Hm I may be misremembering the libs team decision! I know for sure we want to guarantee lock-free, but I would personally like to also guarantee hardware/platform support. The pre-ARMv6 strategy you pointed out there was accepted because it's linux-specific, and we may have been overly zealous to accept non-u32 aligned ones there. AFAIK it's not stable other than AtomicBool, so I think we can still end up dropping most of those (and maybe on that one platform switch AtomicBool to word-sized.

I'd prefer to ideally not try to corner ourselves into a decision with historical debt, but rather figure out where we want to go and then work backwards from there. I would personally ideally only like to expose AtomicUXX types for a platform if they're actually supported natively one way or another (either via hardware instructions or the OS level support like pre-ARMv6). We can always add more after that and I think it covers the vast majority of use cases. In the meantime integer-atomics can fill any necessary gaps.

Amanieu commented 5 years ago

I guess this is a difference of perspective: I consider a CAS loop to be "using native hardware instructions" since it uses the native atomic CAS instruction, just with a larger word size. In fact many atomic operations are lowered this way: for example on ARM, a fetch_add is lowered into a ldrex / strex loop which retries if the destination cache line has been modified by another thread.

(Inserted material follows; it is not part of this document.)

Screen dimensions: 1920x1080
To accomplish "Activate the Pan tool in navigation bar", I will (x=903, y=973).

Anyways, I feel that we are going off topic here. The main point of this issue is that we would like to have integer atomic types available on stable rust. There is a vague concern about the portability, but no concrete proposals to address this.

I personally feel that the current system of having exposing #[cfg(target_has_atomic)] to users is sufficient to address this portability concern. If a crate doesn't compile because AtomicU64 is missing on some platform, the cause should be obvious. We could even (later) add a better error message when attempting to import a nonexistent AtomicU64.

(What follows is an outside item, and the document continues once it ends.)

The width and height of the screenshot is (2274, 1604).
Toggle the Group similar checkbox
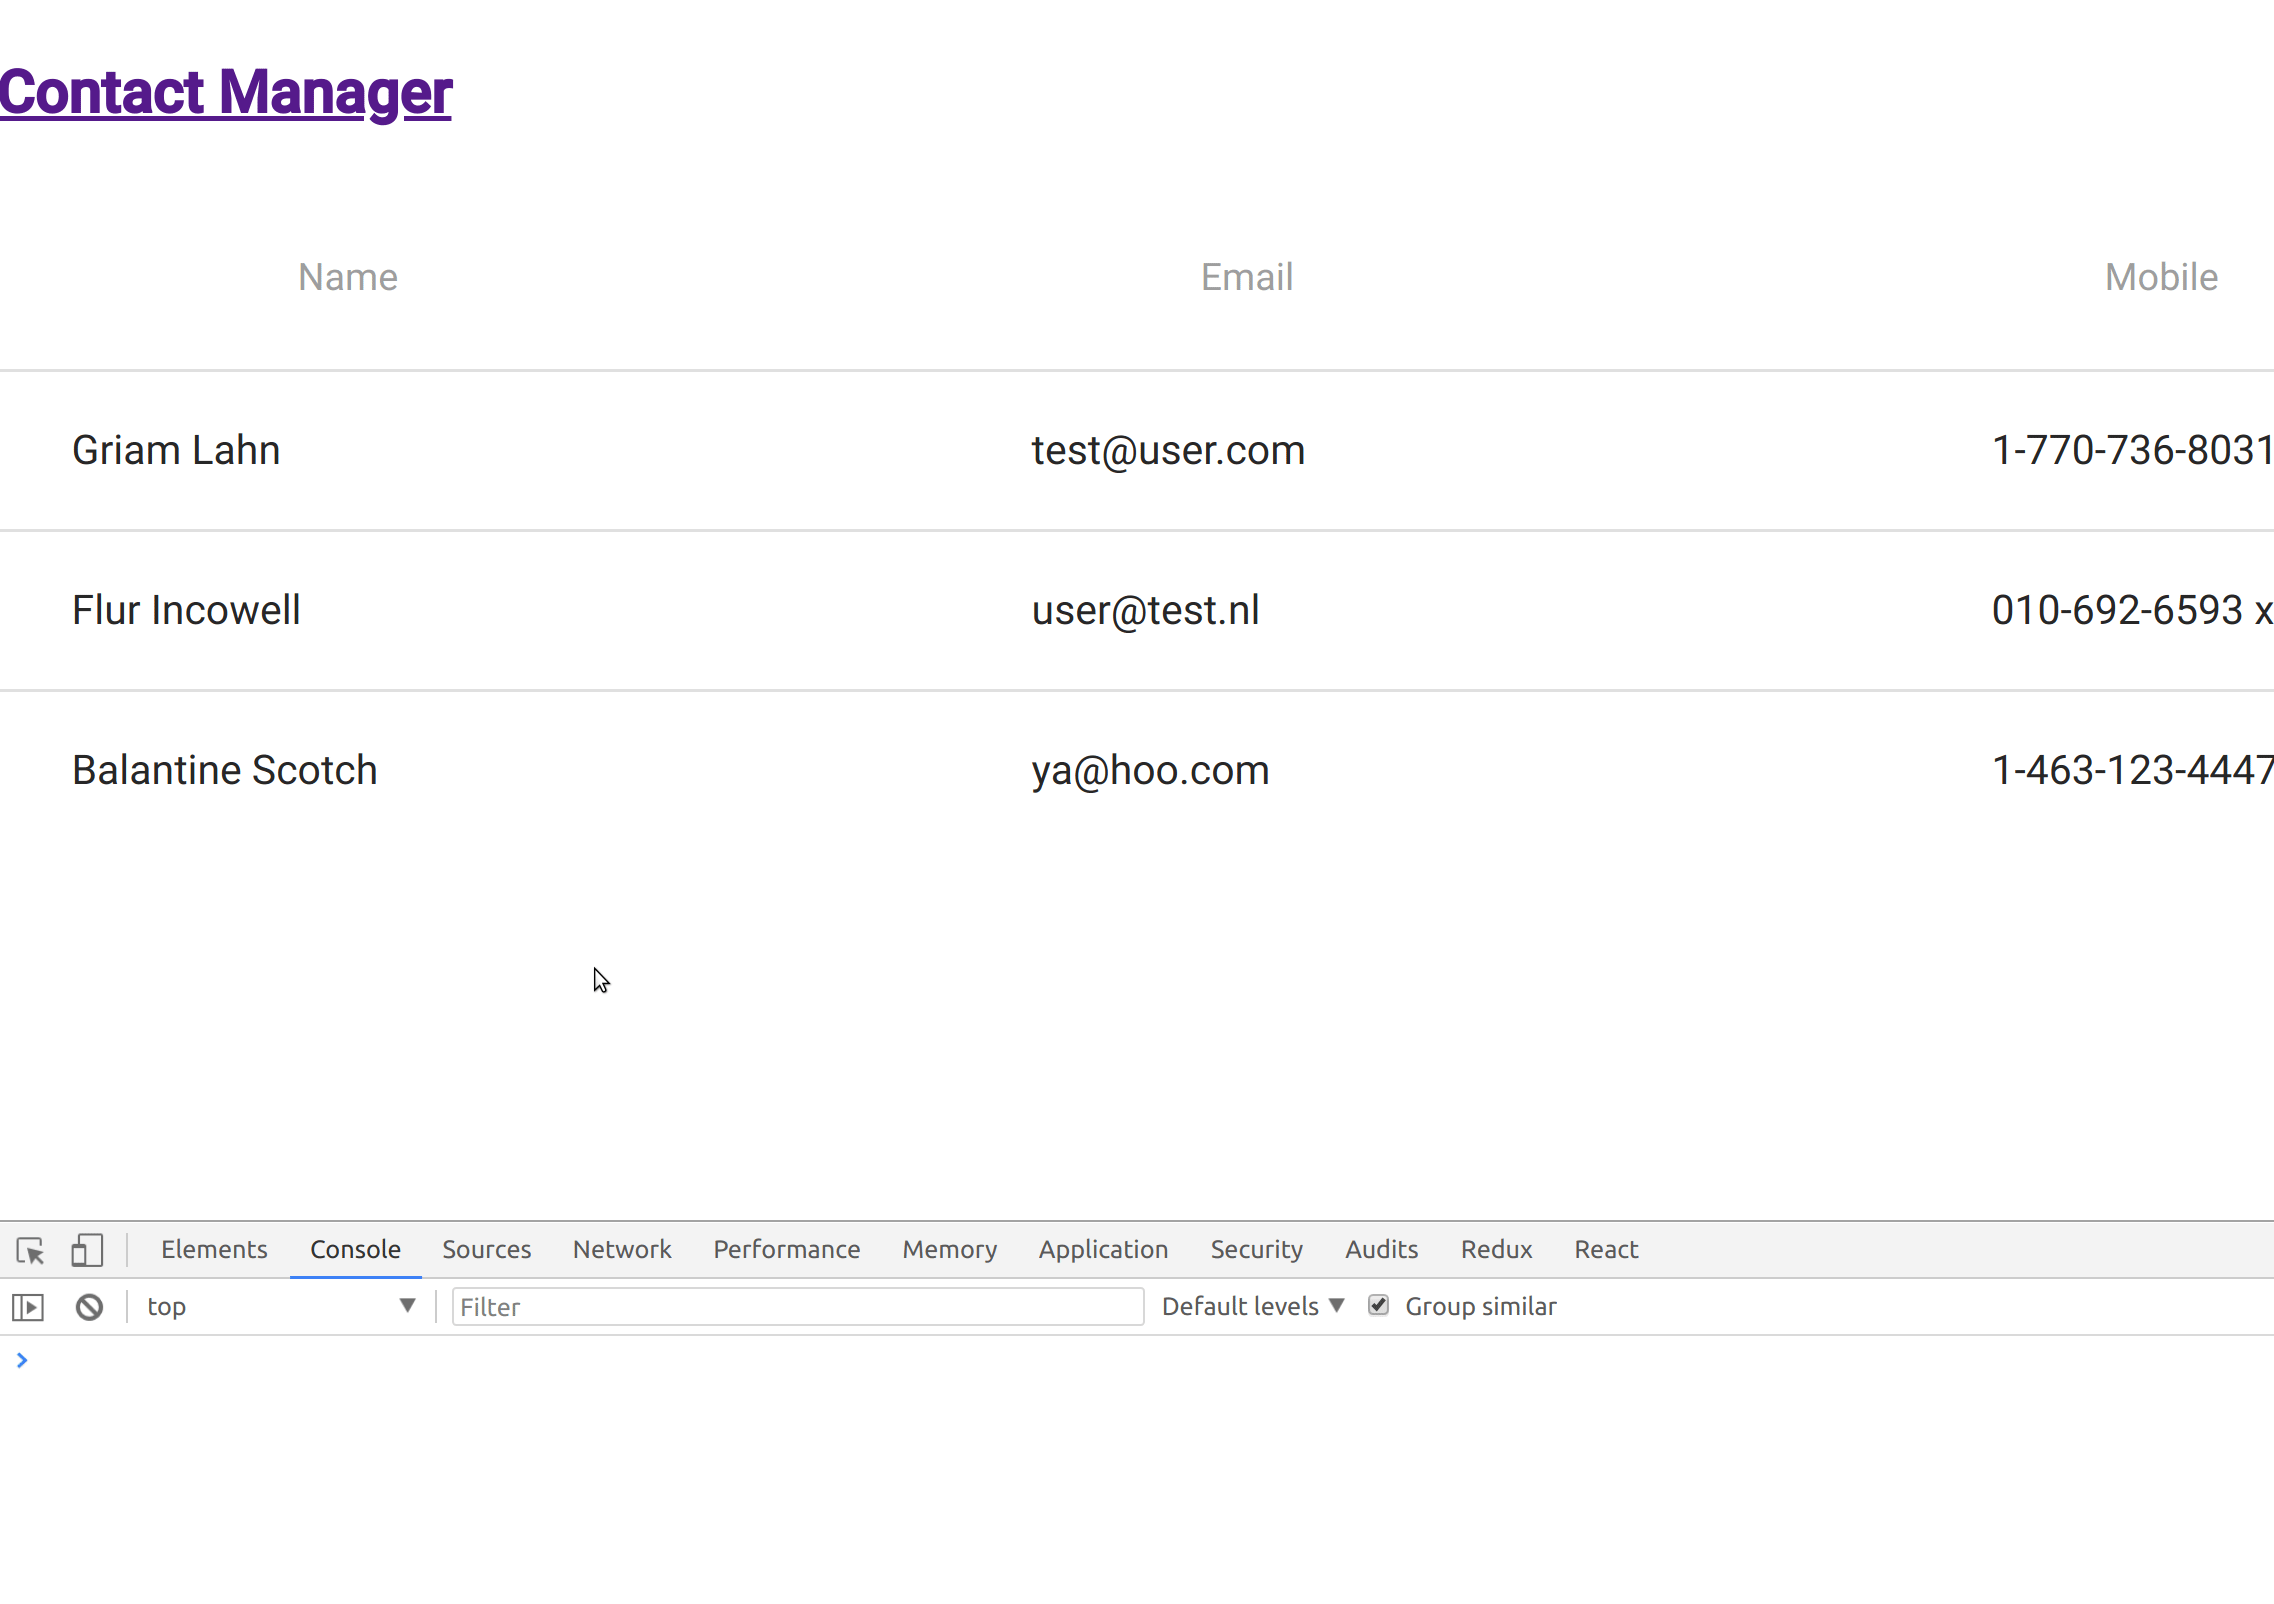1379,1305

Placing integer atomic types in std::arch is strictly worse than what we have now. These types belong in std::sync::atomic alongside AtomicUsize and AtomicBool.

sfackler commented 5 years ago

IIRC our primary concern was not wanting to end up with AtomicU64 implemented via Mutex<u64> on platforms without 64 bit atomics.

sfackler commented 5 years ago

I personally feel that the current system of having exposing #[cfg(target_has_atomic)] to users is sufficient to address this portability concern.

The objective of the portability lint is to help people be aware upfront of the portability of the code they're writing. With only #[cfg(target_has_atomic)], a crate author has to proactively cfg off their APIs and probably test against targets without those atomics to avoid inevitably breaking the less common case.

alexcrichton commented 5 years ago

@Amanieu the historical portability precedent set by libstd is that all modules are available everywhere except those explicitly whitelisted as "may require some #[cfg] trickery". For example std::os is explicitly defined as "this may require some cfgs", and so is std::arch. In that sense the current instantiation of atomic integer types doesn't fit into this story becaues they're not in a module clearly marked "may require cfgs".

The concrete proposal was to move all these types to the arch modules. I'm realizing now though that doesn't work on arm because target features are required to enable atomic types, not necessarily an architecture-specific type. (Same with WebAssembly and x86, atomic types (or some at least) are only available with certain target features enabled).

This is the main blocker today, these types violate our existing portability story. The solution to this was the venerable portability lint, but that's still quite aways off. If we want to short-circuit the portability lint then we need to develop a stabilization strategy that works in tandem with std's portability policy.